Other than cost and simplicity, I believe the MSD is a superior analytical tool. The only question is if you need it.

To add to what MSchemist has already said - a small advantage of an FID over an MS is that you can calibrate the response of an FID using a standard of a compound that is similar to your target. With an MS you really need the target compound itself since MS response is more variable among compounds - especially if you are only looking at a subset of the total ions. Also an FID's response is very stable with time, so you can get away with calibrating less often.


Peter

The original idea why FID + MSD, was that even though the usual impurities in organic solvents are known, we still need to confirm their identity (that could be done on MSD) to prove, its not something else. Quantification would be then done on FID, because we though its more simple/reliable then on MSD (since MS response is variable among compounds). Is such deliberation correct?

BTW: Thank you all for your responses.

If you have sufficient signal to confirm identity on the MSD, you have adequate signal to quantify on the MSD. You do need a calibration curve built with that particular compund. While you can use a response factor from some other compund in the FID - it is best to use a calibration curve with the particular compund in question. This accounts, not only for the response of the detector, but also for things like inlet discrimination. It becomes a question of how good a number you need.

We always found a TCD to be a better choice for solvent purity, since one of the major impurities in solvents is water. The MSD in full scan mode is going to give you similar sensitivity to the FID, but you will have an issue trying to scan through the solvent peak. We time programmed ours to look for peaks prior to and following the solvent peak - even so, the tail on the solvent peak gave us trouble on the MS.

Typically you only have a handful of contaminant peaks in high purity solvents - you can easily make a run on a standalone MS to identify the compounds, and then run the GC-TCD as your routine system.
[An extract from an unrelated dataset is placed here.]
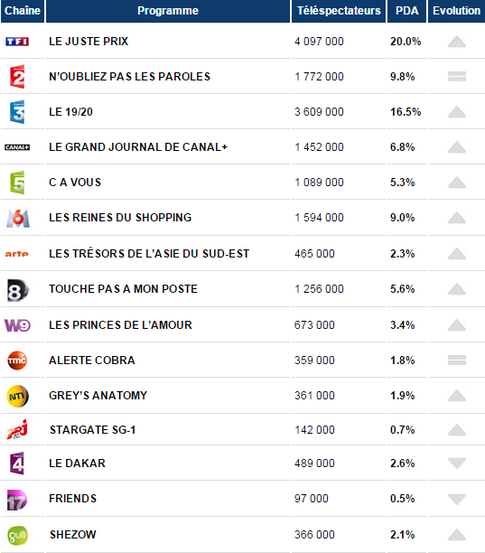Open the France 5 logo
This screenshot has height=553, width=485.
tap(17, 182)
Thank you all for your advice.

Juraj

There is one more question I would like to ask:

What do you think of GC-IR/FID (is there such a combination available?) + standalone MS(we have got). IR may provide additional qualitative information which is complementary to the MS (as long as some isomers may give a same MS spectrum). IR spectrum should be enough to identify the solvent, so standalone MS would not be necessary at all.

Juraj

It's been a while since I looked at GC-IR. And while it is a great idea, what I came away with was that it was good only for compunds where you have a large quantity of material passing through the column. For impurities in solvent, you would get a good spectrum o fhte big peak (solvent) but beyond that, perhaps not much. If you really think you want to go that way, get a coupe of typical contaminated solvent sample and see if the vendor can run a chromatogram and show you what is in the sample. Be sure that you have some "big" peaks, some "small" peaks, and some really small peaks - and that you know 1) what they are and 2) that they are really there. If you ahve run a chromatogram, it might help to send a column along with the samples so the chromatograpy is what you expect.
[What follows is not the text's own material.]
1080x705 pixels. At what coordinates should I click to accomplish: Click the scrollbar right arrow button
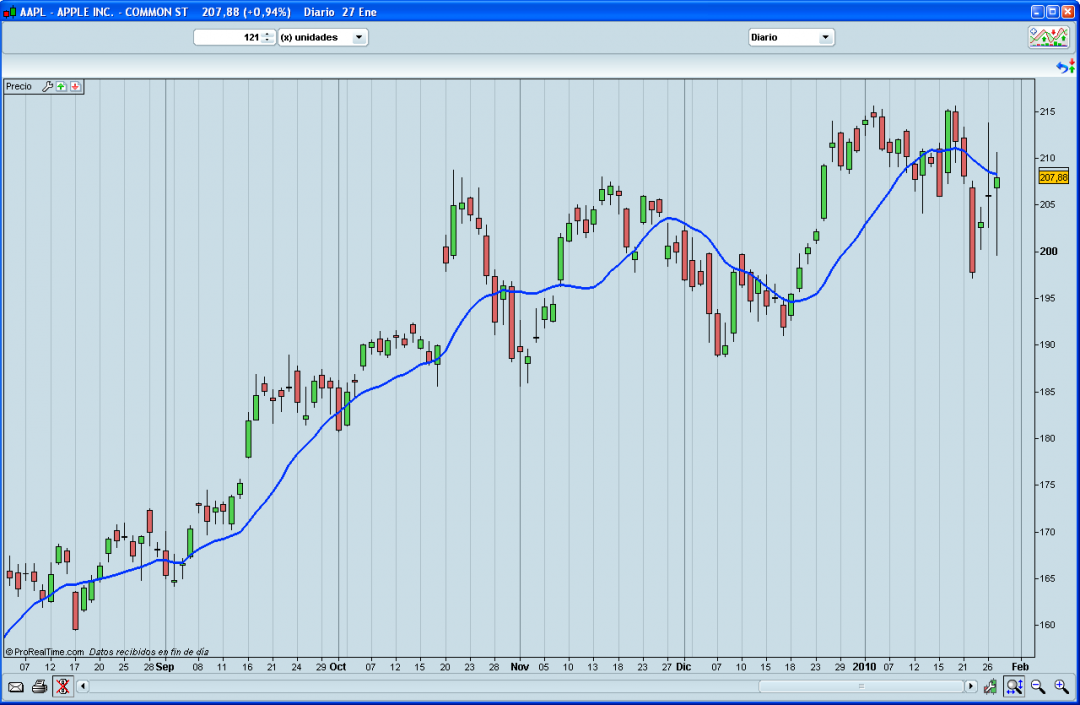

Well, there is no need for us to identify impurities... so basically identification of the main peak would be sufficient. Anyway, because there are only limited number of solvents we would like to analyze and most of them have simple structure with no isomers, we will probably use for identification standalone MS and for quantification only FID. Another identification may be retention time on FID compared with standard.

Thanks a lot.

Juraj

Another issue to consider is if the impurities coelute with the main peak on the GC. Using the MSD you can quantitiate both using distinct fragment ions. If you are using FID you are SOL.